Czy w którejś z nich pracują solidnie? Raczej jest to mało prawdopodobne. Zresztą nie o to przecież chodzi, by pracować, bo zadania za nich wykonają urzędnicze mrówki. Radny pozostaje poza jakąkolwiek kontrolą i jego zadaniem jest głosować i... nie pyskować. Wtedy szef nie zauważy, że na przykład zajęcia lekcyjne prowadzone są przez nauczyciela radnego zdalnie z ciepłego kraju. Ktoś powie: co za różnica skąd? Otóż zasadnicza, bo pracodawca ponosi odpowiedzialność za pracownika, a ciekaw jestem, co zrobiłby na przykład gdyby doszło do nieszczęśliwego wypadku. Zresztą sam taki "pracownik" nie jest najmądrzejszy, co świadczy o samorządowym potencjale intelektualnym. Nie wierzycie, że tak się dzieje? Naprawdę tak jest i moim zdaniem takimi tematami powinna zajmować się prokuratura.
Tymczasem PiS razem z Kukizem przygotowali tego rodzaju cwaniaczkom niezbyt miłą niespodziankę. Od nowej kadencji takie łączenie funkcji nie będzie już możliwe. Nie będzie można być radnym i równocześnie pracownikiem w innym samorządzie i to niezależnie od szczebla, Obecnie można być urzędnikiem w powiecie i radnym w mieście. Można zasiadać w radzie nadzorczej miejskiej spółki a nawet być jej prezesem.

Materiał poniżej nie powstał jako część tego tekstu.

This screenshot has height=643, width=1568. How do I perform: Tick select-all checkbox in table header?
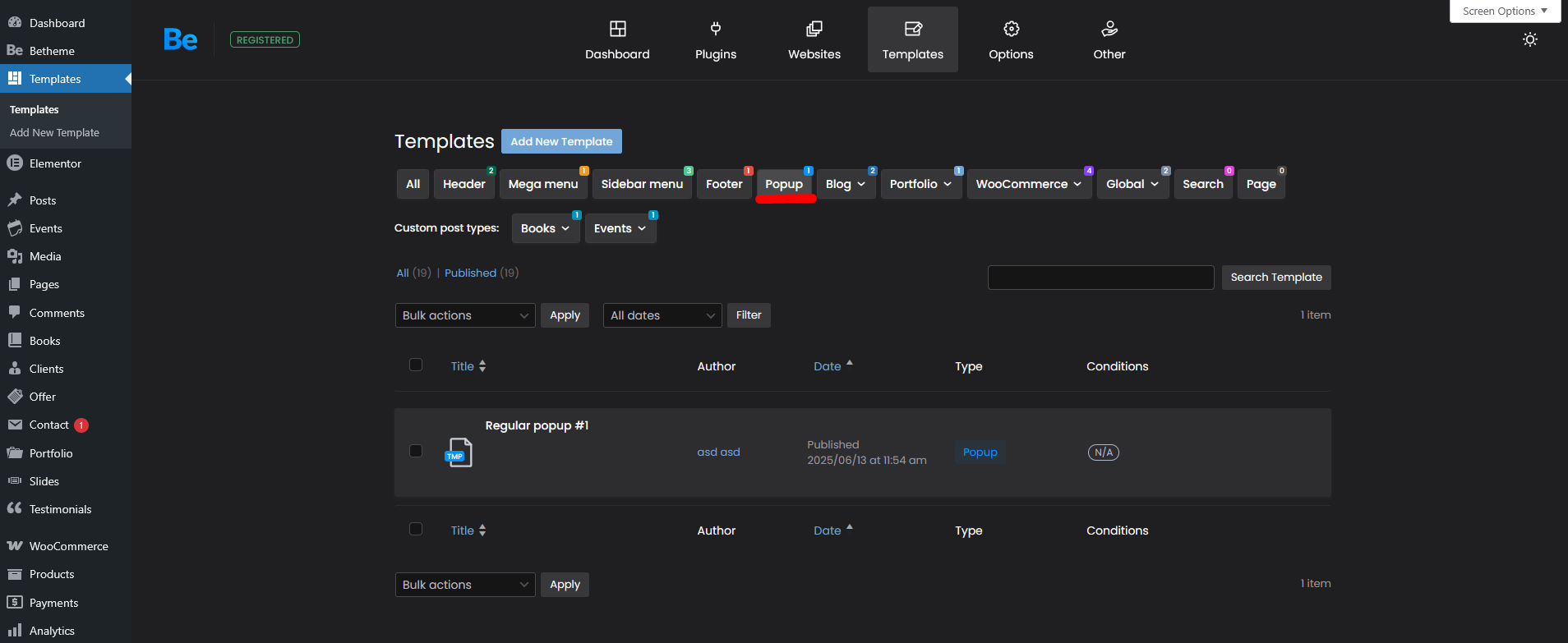pyautogui.click(x=416, y=365)
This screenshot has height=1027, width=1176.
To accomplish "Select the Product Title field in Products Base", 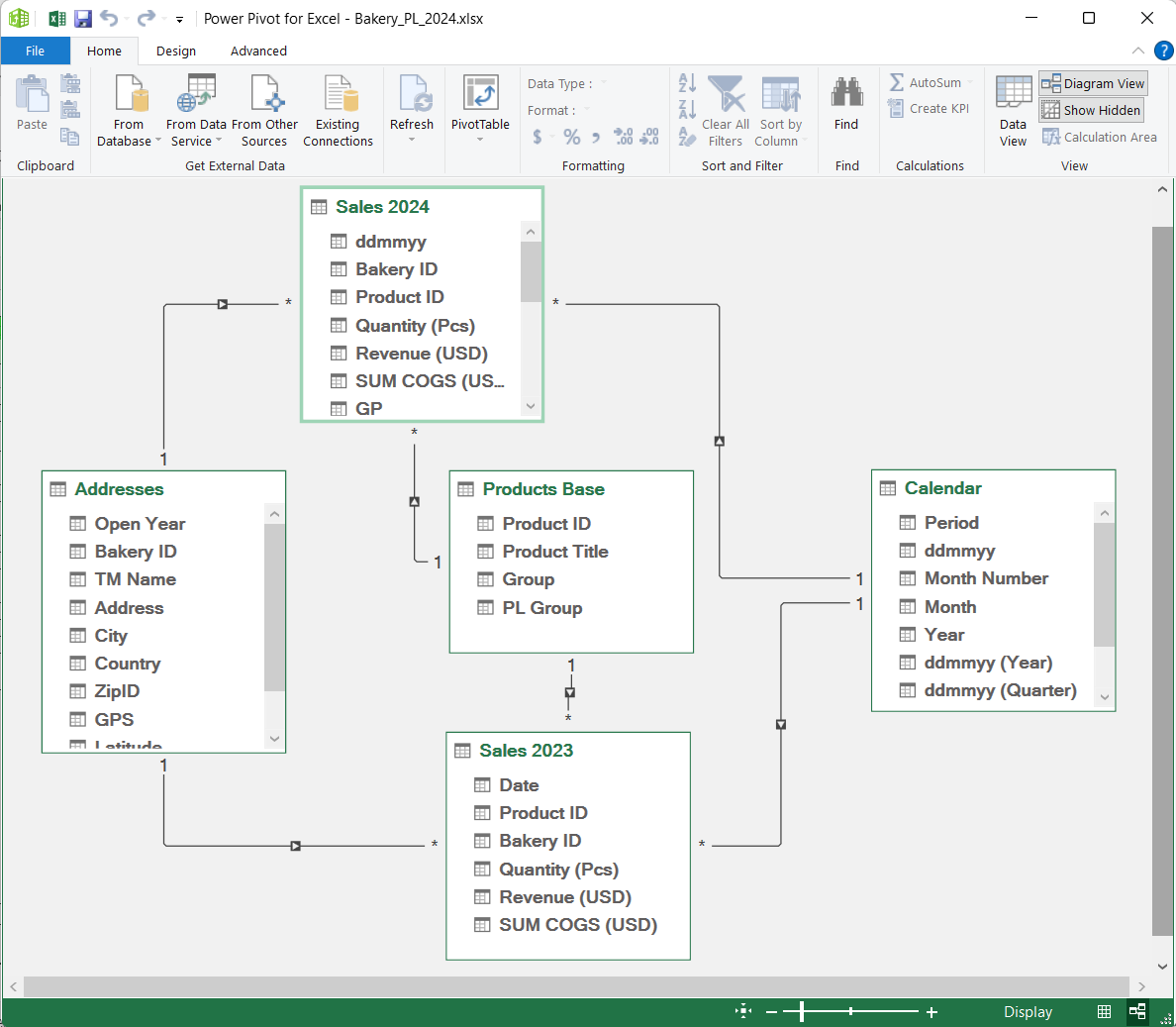I will coord(554,552).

Radny wojewódzki może być dyrektorem, członkiem rady nadzorczej, radny miejski może symulować pracę w powiecie. Po zmianach to się skończy. To nie znaczy, że nie można będzie kandydować. Możliwość taka będzie, ale po wyborze trzeba będzie się na coś zdecydować. Praca zawodowa w urzędzie albo wykonywanie mandatu radnego. Tylko komu będzie taki pracownik niegłosujący potrzebny.
Rozwiązanie takie jest szeroko krytykowane. Podnosi się głównie to, że eliminowani są specjaliści. Czy aby na pewno? Faktycznie w radach brakować zaczyna niezależnych i zaangażowanych społecznie fachowców, ale powody są zupełnie inne. Nie chodzi wcale o pieniądze. Mimo, że mówimy o tym od lat wcale nie jesteśmy społeczeństwem obywatelskim. Może będzie więc okazja by to chociaż odrobinę zmienić.
Pytanie: co zrobić z inną, równie poważną patologią, jaką jest masowe zatrudnianie członków rodzin lokalnych polityków? Tu problem może być nieco większy. Nie można przecież zakazywać nikomu pracy, tylko dlatego, że tata lub mama są radnymi lub urzędnikami.